WHAT YOU SHOULD DO: Collect every line below that contains the string "Open" and copy each of those lines in full. The match is case-sensitive.

DATASET:

- - - - - - -

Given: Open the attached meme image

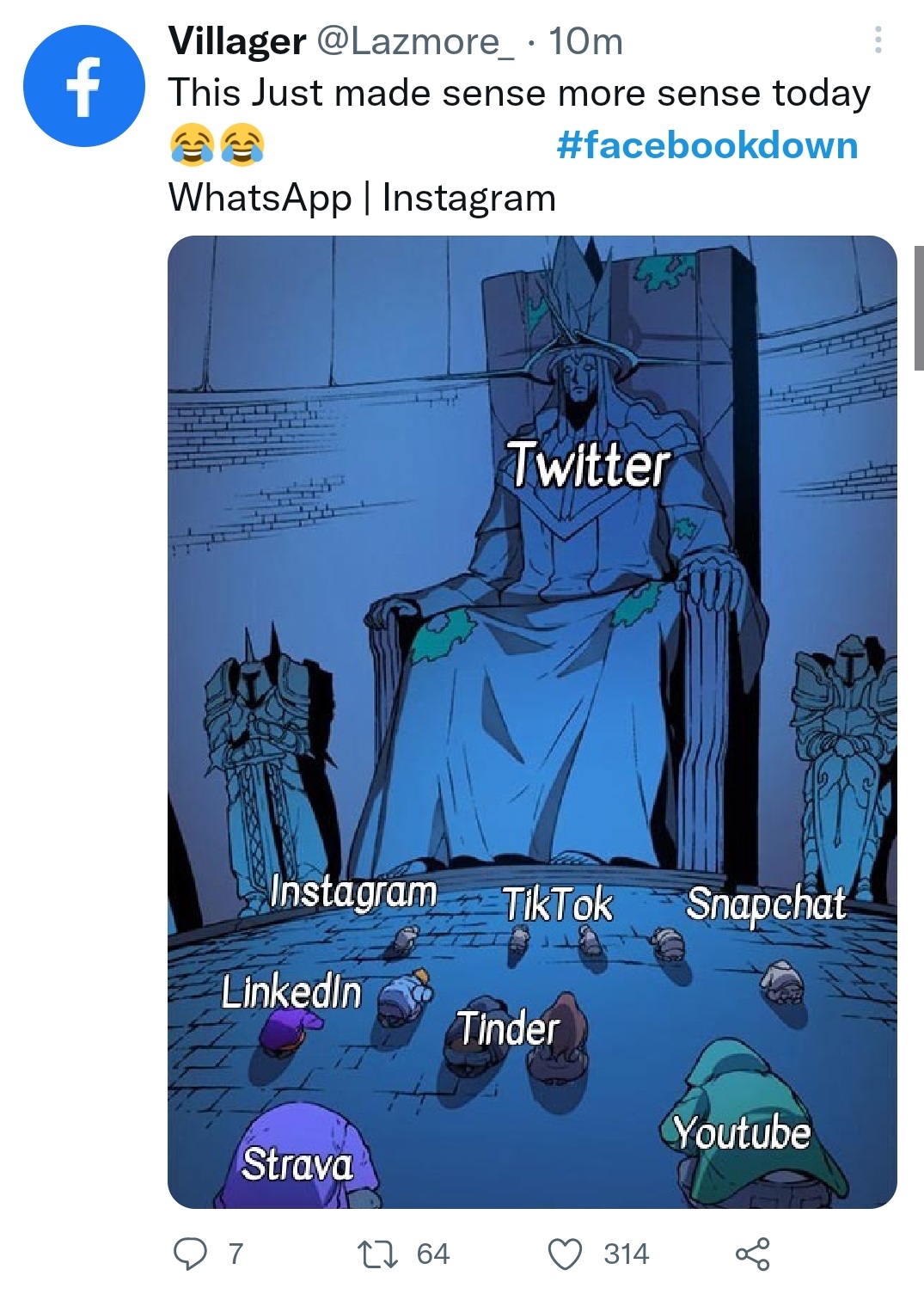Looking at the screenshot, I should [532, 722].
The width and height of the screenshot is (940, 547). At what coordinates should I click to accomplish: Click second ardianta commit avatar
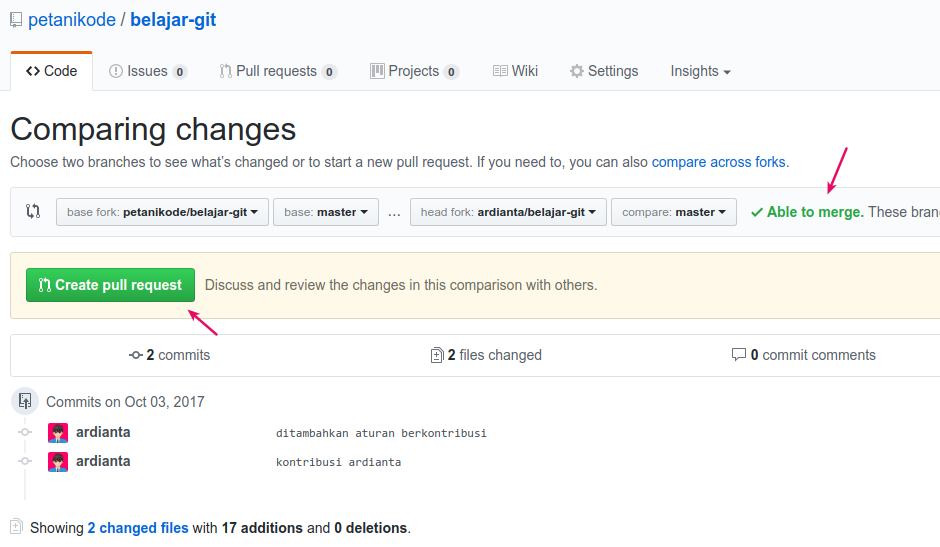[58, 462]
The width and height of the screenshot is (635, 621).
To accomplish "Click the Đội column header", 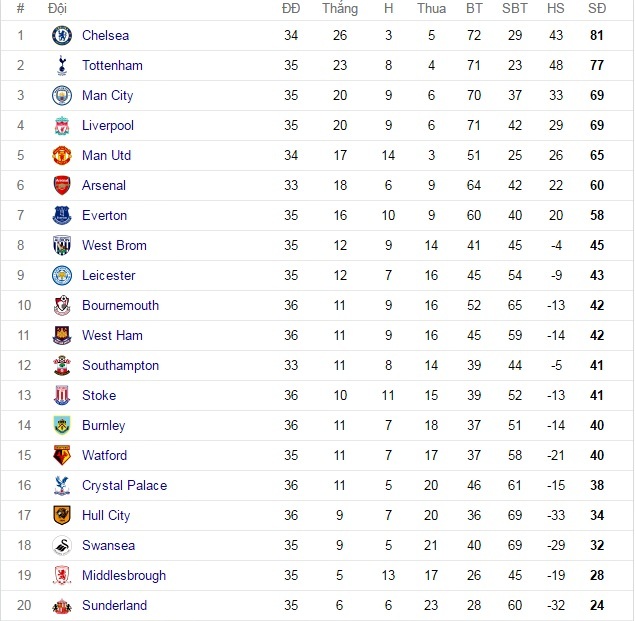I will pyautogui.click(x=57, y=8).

- - - - - - -

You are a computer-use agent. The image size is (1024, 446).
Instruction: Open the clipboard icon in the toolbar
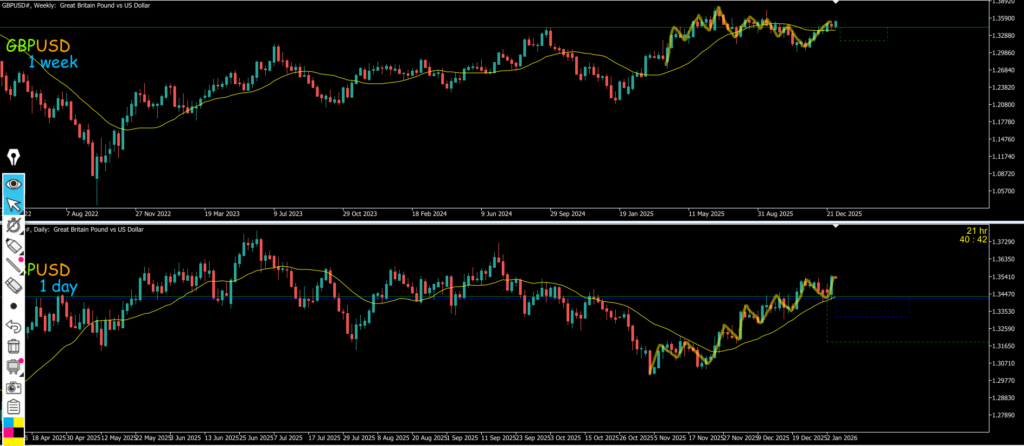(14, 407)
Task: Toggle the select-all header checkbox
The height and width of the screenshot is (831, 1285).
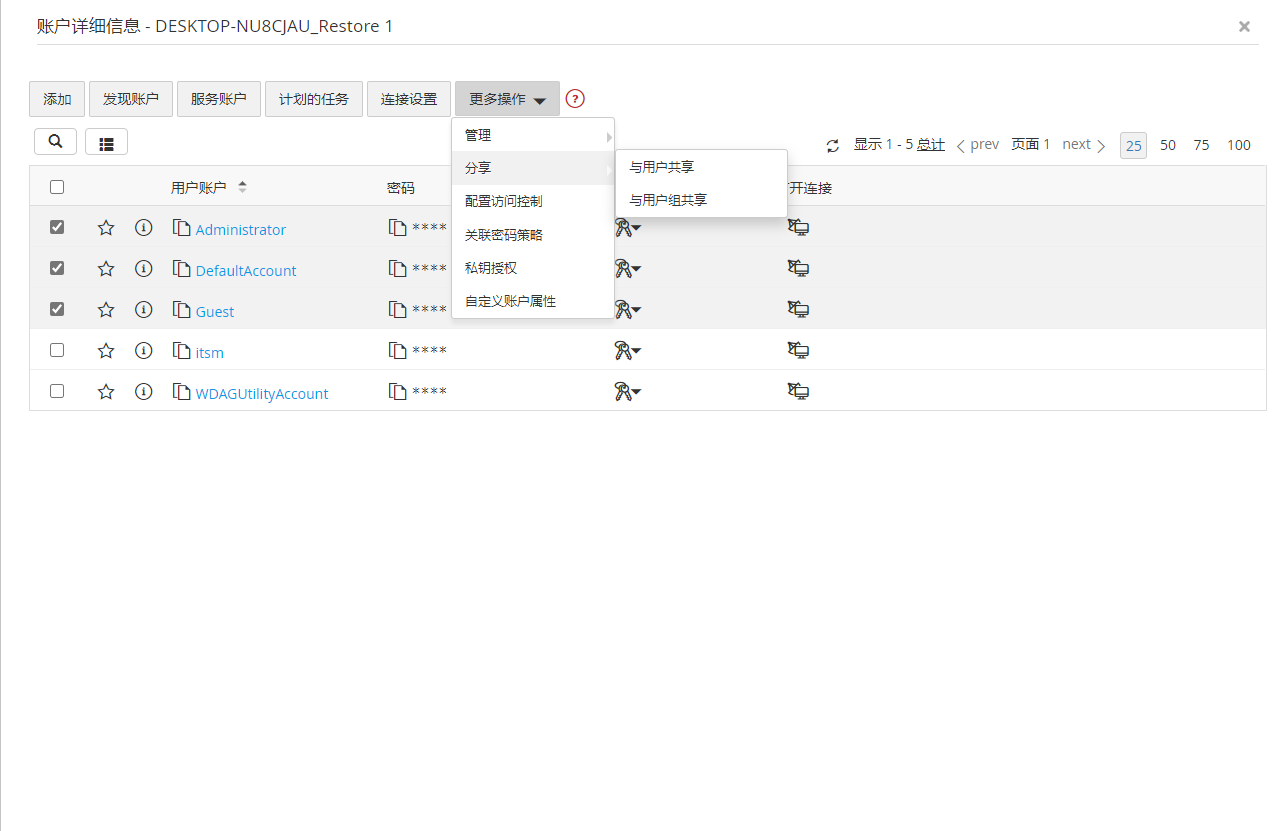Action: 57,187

- - - - - - -

CORRECT RESULT:
Given: Open the attached meme image
Instruction: Open the clipboard icon in the toolbar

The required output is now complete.